▶ Challenge:
Turn the listing between the lines holding "Given: Click the Read mail envelope icon" and "point(327,408)", inclusive, into a two-column CSV with the headers input and output, with one row for each input and its output. Put each field in double quotes, replace line breaks with spaces, and leave the pictures out.

▶ Task material:
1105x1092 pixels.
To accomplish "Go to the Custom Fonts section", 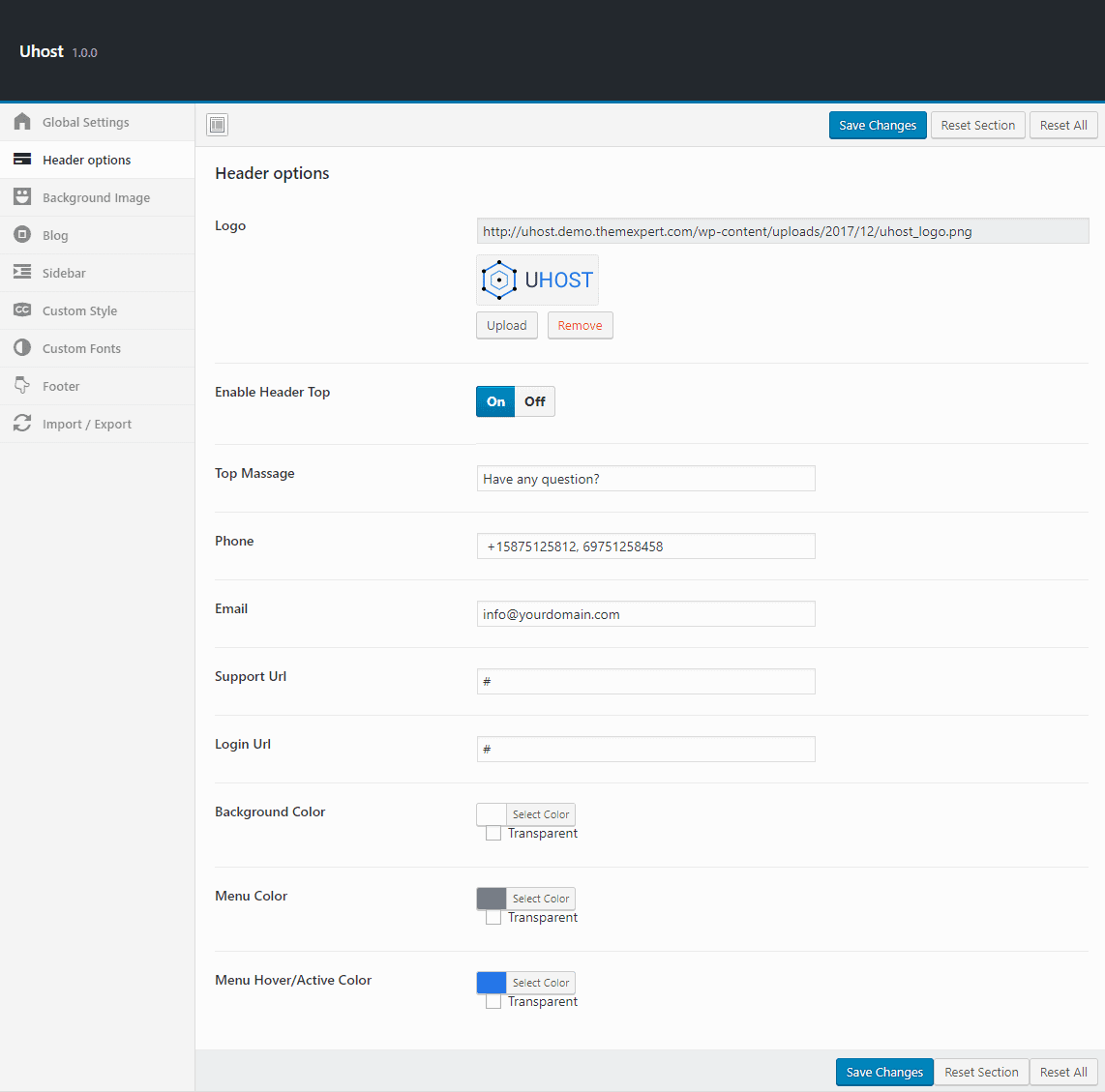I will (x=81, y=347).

...

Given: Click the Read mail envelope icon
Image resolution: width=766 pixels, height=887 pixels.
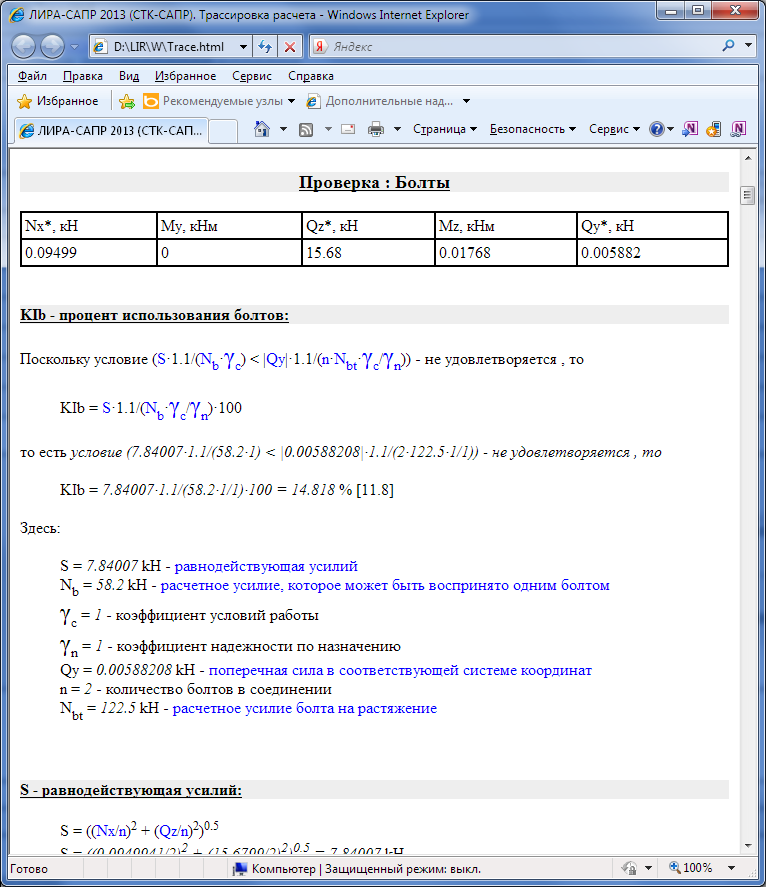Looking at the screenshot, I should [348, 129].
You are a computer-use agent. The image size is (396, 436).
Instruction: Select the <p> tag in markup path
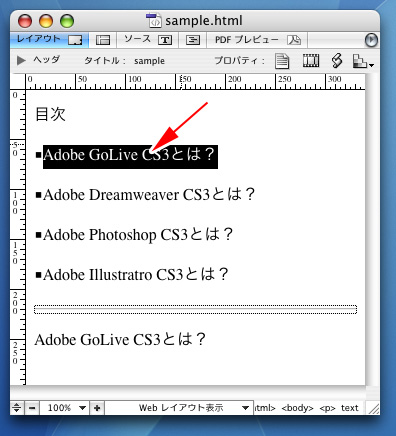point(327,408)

▶ The completed task:
input,output
"Given: Click the Read mail envelope icon Image resolution: width=766 pixels, height=887 pixels.","Looking at the screenshot, I should [348, 129]."
"You are a computer-use agent. The image size is (396, 436). Instruction: Select the <p> tag in markup path","point(327,408)"